I’m running Flink 1.8.1 and version 1.9.0 of the ES connector. I’m running as a standalone cluster on a 16Gb MacBook Pro. The ActivityMonitor is showing no indication of running out of resource CPU or memory, and data is being written to disk at a fairly low rate of around 10-20Mb per second well under the max write rate of 100Mb+ per second.

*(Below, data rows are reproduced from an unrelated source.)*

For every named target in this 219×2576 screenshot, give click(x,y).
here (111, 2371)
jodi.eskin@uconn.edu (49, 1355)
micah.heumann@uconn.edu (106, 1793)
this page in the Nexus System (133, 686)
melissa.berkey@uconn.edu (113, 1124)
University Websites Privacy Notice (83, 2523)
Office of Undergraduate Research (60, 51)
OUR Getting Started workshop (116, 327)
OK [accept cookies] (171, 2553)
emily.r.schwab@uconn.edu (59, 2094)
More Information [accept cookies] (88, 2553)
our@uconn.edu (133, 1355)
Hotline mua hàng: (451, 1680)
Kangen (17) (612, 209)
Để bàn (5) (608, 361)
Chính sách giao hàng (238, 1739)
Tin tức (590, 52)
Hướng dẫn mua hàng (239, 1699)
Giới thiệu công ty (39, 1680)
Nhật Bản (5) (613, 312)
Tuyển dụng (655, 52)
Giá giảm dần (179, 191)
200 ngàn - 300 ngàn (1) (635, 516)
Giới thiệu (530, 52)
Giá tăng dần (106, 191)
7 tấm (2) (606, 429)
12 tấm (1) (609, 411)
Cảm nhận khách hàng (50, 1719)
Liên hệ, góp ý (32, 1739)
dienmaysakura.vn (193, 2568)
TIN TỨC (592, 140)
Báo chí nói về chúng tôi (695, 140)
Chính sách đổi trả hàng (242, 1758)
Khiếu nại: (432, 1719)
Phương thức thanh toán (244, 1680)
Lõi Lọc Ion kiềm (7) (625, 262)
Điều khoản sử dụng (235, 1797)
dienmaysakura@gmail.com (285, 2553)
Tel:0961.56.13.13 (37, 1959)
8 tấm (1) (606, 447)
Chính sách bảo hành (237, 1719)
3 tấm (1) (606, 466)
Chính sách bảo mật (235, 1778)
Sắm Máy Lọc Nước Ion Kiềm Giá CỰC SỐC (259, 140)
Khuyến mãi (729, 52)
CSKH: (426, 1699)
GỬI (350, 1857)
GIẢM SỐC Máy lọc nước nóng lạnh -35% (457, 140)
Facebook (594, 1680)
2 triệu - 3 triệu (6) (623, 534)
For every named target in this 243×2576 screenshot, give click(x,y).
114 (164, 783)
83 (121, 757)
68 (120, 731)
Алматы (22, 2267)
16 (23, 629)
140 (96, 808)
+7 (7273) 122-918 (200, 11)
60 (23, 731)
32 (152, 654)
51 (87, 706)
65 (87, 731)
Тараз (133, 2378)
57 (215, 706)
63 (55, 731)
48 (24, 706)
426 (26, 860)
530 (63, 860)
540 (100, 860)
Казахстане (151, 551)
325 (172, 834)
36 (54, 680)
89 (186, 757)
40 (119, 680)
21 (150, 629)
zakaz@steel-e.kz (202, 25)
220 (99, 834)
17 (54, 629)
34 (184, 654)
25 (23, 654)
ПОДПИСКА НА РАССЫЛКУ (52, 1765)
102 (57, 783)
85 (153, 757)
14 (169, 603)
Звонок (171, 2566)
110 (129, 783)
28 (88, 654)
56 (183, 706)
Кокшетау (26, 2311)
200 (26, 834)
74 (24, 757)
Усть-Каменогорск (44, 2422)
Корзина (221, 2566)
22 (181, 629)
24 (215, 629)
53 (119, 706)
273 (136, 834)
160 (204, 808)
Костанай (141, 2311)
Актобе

Nothing is showing on the ElasticSearch log save INFO messages about GC occasionally.

The code relevant to the sink is

val httpHosts = new ArrayList[HttpHost]
httpHosts.add(new HttpHost("localhost", 9200, "http"))
httpHosts.add(new HttpHost("127.0.0.1", 9200, "http"))

val esSinkBuilder = new ElasticsearchSink.Builder[(Int, Long, Double, String)](
httpHosts,
new ElasticsearchSinkFunction[(Int, Long, Double, String)] {

def createIndexRequest(element: (Int, Long, Double, String)): IndexRequest = {
val json = new util.HashMap[String, Any]

json.put("arrayinstance", "beamarraytest")
json.put("bearing", element._1)
json.put("sampleindex", element._2)
json.put("sample", element._3)
json.put("hashstring", element._4)
return Requests.indexRequest()
.index("flink-index")
.`type`("flink-type")
.source(json)
}

def process(element: (Int, Long, Double, String), ctx: RuntimeContext, indexer: RequestIndexer): Unit = {
indexer.add(createIndexRequest(element))
}
}
)

esSinkBuilder.setFailureHandler(
new ActionRequestFailureHandler() {
@throws(classOf[Throwable])
@Override
override def onFailure(action: ActionRequest, failure: Throwable, restStatusCode: Int, indexer: RequestIndexer) {

if (ExceptionUtils.findThrowable(failure, classOf[EsRejectedExecutionException]).isPresent) {
LOG.info("ElasticSearch full queue; re-added document for indexing")
indexer.add(action)
} else if (ExceptionUtils.findThrowable(failure, classOf[ElasticsearchParseException]).isPresent) {
LOG.info("Malformed ElasticSearch document. Document dropped")
} else {
LOG.info("Failed ElasticSearch document. Exception rethrown")
throw failure
}
}
}
)

esSinkBuilder.setBulkFlushMaxActions(10000)

signalFourBuckets.addSink(esSinkBuilder.build)

Is my code at fault, or is the sink just not capable of handling the flow rate? Advice of any form would be very gratefully received.

TIA

Nick Walton